(Collection entries)
○ ○ ○ ○ ○ ○ ○

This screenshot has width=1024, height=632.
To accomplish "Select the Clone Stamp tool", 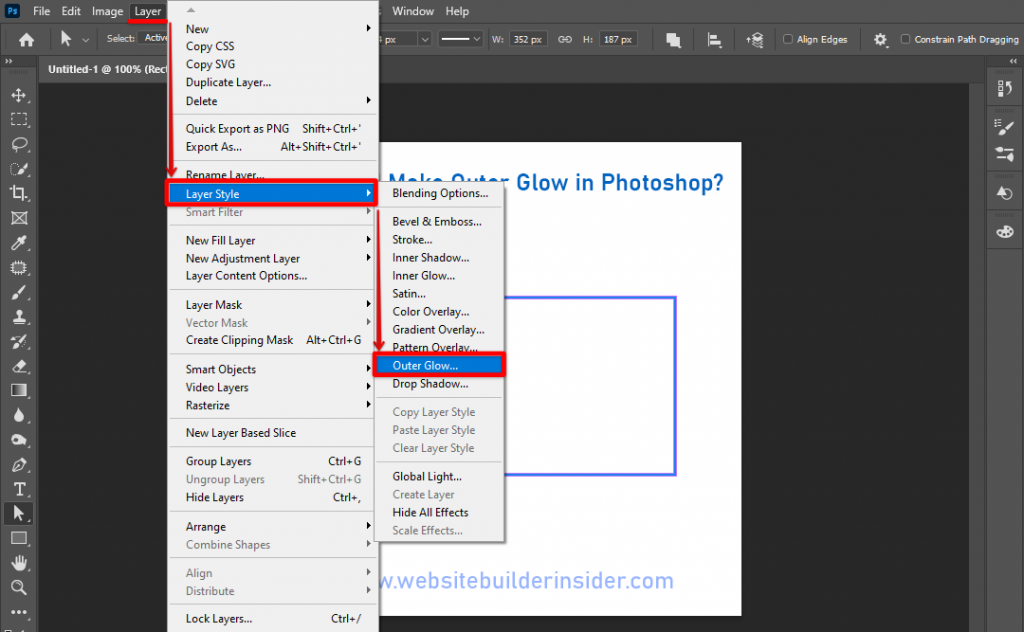I will 20,317.
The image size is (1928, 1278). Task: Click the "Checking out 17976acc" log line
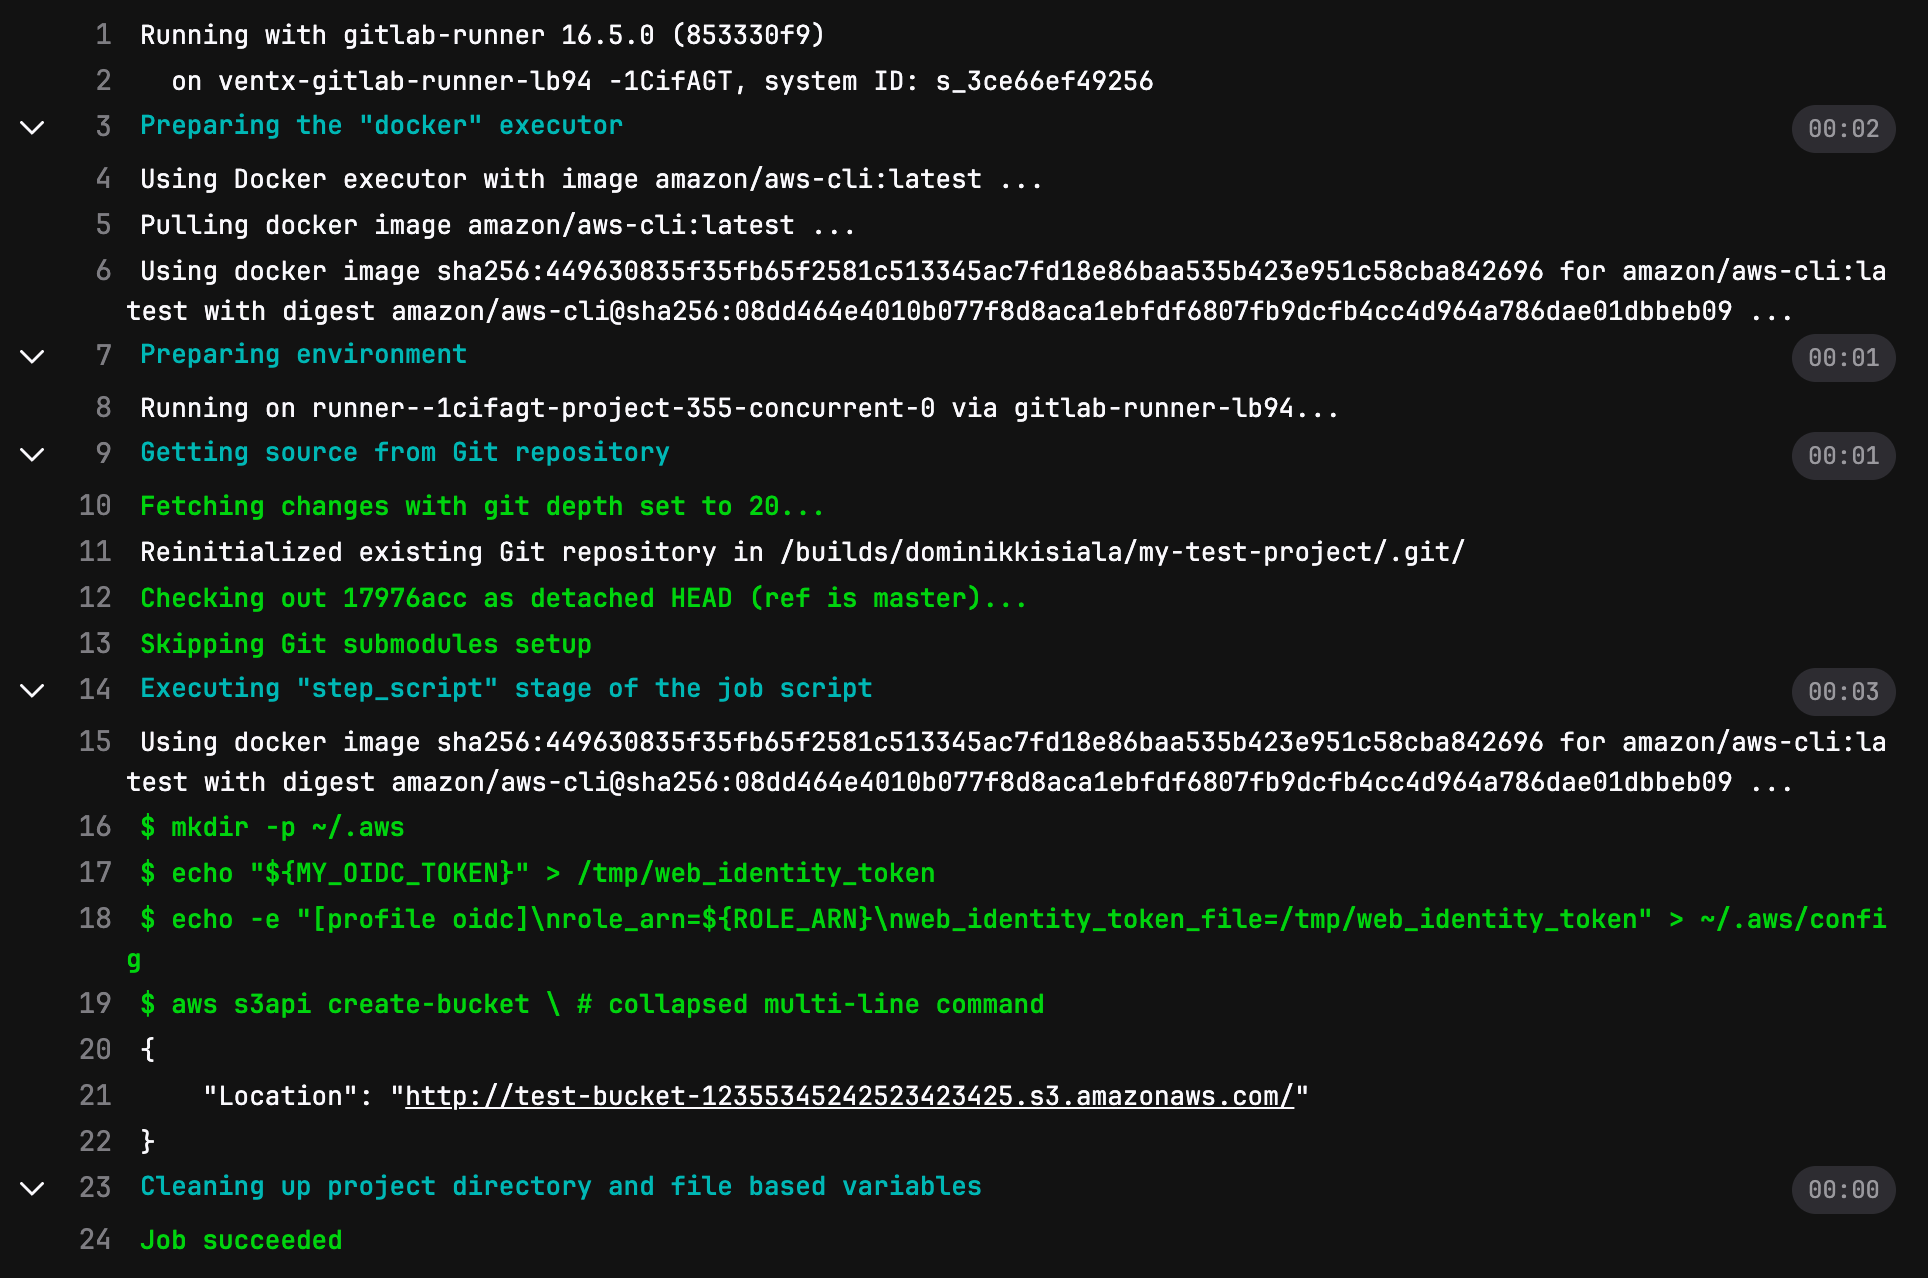(x=583, y=598)
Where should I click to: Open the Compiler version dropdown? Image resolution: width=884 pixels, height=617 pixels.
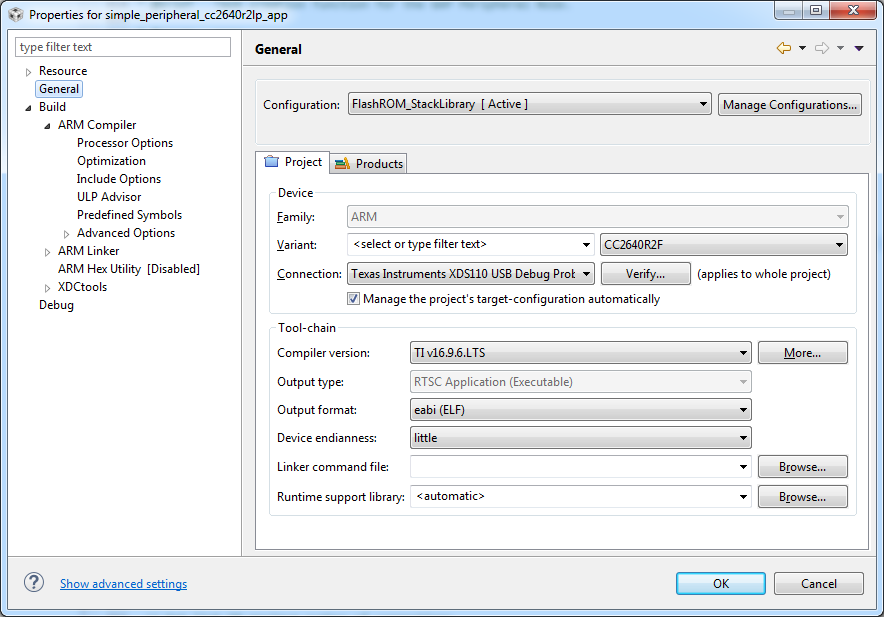point(581,353)
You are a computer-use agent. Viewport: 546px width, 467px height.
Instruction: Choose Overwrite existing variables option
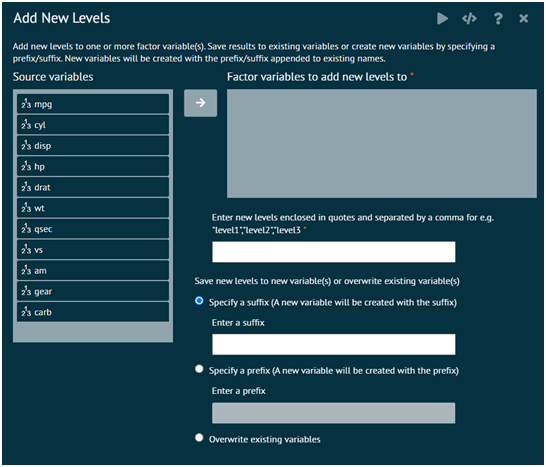point(199,437)
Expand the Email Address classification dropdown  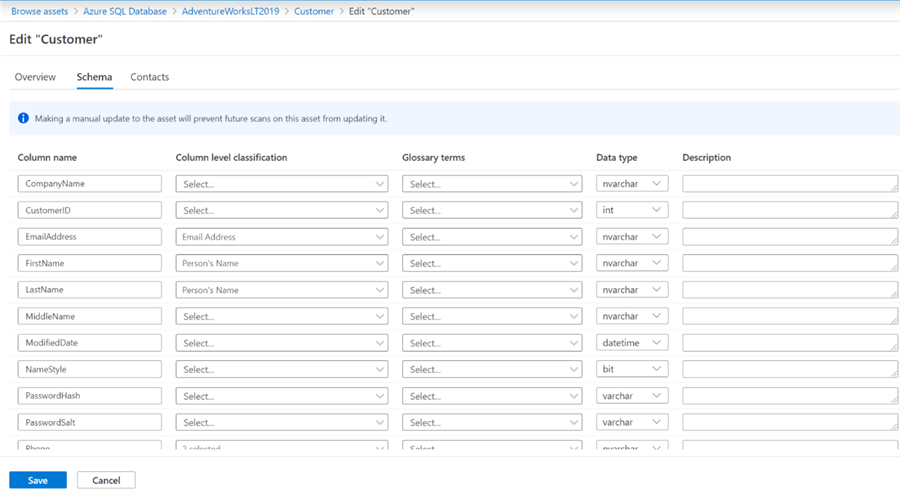pyautogui.click(x=281, y=237)
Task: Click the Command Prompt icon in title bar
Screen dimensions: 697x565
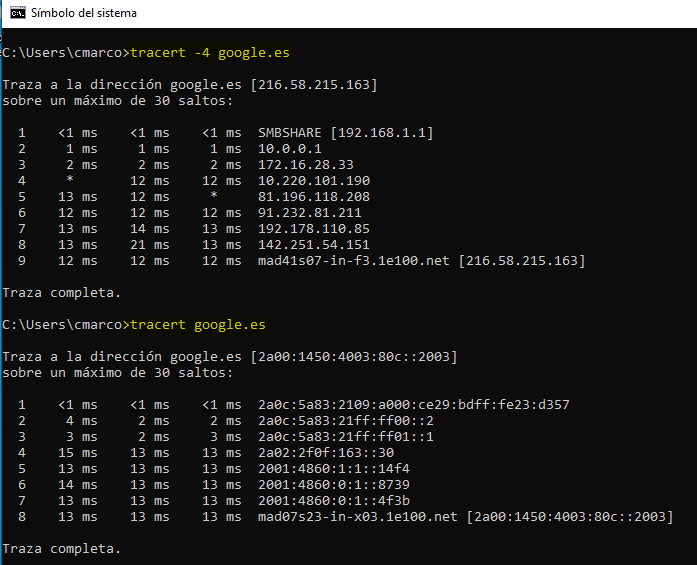Action: pyautogui.click(x=16, y=14)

○ ○ ○ ○ ○ ○ ○

▶ _The task_: In the records above, locate the line containing "Task: Click the Command", then copy exactly that line and every line after it through the end, omitting pictures.

▶ _Exercise answer_:
Task: Click the Command Prompt icon in title bar
Screen dimensions: 697x565
Action: pyautogui.click(x=16, y=14)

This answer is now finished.